** BEGIN Dataset records **

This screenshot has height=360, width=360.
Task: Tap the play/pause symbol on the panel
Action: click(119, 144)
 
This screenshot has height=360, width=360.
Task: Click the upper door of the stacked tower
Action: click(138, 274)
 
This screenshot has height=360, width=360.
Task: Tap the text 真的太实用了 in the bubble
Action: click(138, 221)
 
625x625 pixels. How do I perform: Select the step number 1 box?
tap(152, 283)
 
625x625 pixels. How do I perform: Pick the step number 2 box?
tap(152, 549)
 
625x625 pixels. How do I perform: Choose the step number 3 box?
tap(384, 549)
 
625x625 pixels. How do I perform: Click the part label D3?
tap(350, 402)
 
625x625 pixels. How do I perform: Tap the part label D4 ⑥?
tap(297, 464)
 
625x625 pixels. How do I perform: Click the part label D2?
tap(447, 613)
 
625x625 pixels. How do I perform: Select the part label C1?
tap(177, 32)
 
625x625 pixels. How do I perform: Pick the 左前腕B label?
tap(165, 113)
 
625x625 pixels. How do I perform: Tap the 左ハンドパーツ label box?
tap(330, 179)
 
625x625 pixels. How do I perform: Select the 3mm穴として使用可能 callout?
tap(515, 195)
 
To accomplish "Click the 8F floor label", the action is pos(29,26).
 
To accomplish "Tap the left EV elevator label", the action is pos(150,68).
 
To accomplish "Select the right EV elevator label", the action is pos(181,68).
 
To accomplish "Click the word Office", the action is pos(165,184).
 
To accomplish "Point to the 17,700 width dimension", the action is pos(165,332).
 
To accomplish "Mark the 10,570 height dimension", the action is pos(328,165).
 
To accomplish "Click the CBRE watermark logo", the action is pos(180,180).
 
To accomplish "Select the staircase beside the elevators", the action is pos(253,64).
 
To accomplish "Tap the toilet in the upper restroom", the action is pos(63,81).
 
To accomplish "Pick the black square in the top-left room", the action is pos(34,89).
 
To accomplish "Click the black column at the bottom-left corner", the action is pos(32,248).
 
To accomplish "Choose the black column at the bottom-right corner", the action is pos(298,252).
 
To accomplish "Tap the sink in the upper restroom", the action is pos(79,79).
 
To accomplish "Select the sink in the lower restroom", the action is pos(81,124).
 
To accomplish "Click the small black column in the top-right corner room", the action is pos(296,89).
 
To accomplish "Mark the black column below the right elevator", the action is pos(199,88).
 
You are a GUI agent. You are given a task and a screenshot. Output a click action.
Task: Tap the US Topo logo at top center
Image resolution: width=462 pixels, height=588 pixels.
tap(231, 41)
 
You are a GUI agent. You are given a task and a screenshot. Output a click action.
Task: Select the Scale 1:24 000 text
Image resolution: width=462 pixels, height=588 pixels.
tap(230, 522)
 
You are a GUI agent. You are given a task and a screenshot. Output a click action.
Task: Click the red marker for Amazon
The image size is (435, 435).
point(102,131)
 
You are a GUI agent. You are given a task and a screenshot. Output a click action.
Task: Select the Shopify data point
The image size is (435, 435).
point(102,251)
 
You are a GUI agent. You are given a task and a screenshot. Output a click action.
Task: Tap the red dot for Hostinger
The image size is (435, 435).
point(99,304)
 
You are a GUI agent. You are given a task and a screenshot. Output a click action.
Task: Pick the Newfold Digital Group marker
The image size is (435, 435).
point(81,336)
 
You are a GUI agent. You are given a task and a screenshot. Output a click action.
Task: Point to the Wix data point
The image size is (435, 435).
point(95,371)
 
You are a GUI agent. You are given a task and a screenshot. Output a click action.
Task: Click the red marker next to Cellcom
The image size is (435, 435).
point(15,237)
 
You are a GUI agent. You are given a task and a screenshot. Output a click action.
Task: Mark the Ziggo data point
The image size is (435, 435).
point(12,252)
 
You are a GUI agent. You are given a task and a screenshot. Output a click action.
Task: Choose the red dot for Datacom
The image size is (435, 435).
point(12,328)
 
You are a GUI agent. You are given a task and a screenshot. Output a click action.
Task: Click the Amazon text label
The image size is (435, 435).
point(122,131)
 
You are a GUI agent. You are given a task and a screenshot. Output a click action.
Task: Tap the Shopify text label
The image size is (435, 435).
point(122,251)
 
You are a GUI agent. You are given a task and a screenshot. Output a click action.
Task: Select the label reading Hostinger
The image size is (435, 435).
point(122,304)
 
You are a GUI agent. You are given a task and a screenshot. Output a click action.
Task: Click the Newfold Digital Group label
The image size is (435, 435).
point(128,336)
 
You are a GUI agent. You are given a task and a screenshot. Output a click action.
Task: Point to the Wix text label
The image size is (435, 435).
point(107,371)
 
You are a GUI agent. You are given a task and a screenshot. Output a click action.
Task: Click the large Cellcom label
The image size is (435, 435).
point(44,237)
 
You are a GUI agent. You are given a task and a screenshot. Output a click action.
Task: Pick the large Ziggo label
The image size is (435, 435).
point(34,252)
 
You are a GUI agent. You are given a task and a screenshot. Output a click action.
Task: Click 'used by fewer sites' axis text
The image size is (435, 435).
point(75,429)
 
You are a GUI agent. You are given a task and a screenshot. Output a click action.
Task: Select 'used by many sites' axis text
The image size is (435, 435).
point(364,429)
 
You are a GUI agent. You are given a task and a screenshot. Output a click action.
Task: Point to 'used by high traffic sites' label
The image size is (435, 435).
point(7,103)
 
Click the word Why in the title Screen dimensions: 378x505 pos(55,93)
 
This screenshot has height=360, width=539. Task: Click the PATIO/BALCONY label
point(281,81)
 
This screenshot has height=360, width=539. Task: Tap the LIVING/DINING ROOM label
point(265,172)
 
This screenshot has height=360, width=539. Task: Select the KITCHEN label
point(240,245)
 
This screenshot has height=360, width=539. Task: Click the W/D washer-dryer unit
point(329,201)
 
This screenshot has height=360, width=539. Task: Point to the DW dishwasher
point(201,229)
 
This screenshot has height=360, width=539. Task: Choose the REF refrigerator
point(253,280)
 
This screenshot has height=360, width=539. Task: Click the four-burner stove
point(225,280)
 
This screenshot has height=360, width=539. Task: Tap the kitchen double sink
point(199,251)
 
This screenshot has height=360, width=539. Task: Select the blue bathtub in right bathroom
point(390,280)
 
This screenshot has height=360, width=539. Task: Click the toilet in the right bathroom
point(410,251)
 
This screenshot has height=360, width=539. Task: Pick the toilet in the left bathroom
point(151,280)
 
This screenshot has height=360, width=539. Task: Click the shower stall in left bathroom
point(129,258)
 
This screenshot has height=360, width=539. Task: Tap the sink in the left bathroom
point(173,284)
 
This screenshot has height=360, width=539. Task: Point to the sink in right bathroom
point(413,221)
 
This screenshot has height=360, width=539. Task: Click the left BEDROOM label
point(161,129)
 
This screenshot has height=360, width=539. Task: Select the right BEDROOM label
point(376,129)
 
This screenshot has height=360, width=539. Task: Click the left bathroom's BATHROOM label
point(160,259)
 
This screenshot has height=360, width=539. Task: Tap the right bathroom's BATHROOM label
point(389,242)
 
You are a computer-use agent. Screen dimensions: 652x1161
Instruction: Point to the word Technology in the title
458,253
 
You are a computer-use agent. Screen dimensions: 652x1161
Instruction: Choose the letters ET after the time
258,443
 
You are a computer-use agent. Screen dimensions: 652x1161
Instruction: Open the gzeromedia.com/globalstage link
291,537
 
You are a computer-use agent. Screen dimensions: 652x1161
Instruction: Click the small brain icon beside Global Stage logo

** END Dataset records **

• _Prompt_: Find each line above that contains the word "BEDROOM" and copy every one in full. Case counts.

• _Solved exercise_:
This screenshot has height=360, width=539. Task: Click the left BEDROOM label
This screenshot has height=360, width=539. Task: Select the right BEDROOM label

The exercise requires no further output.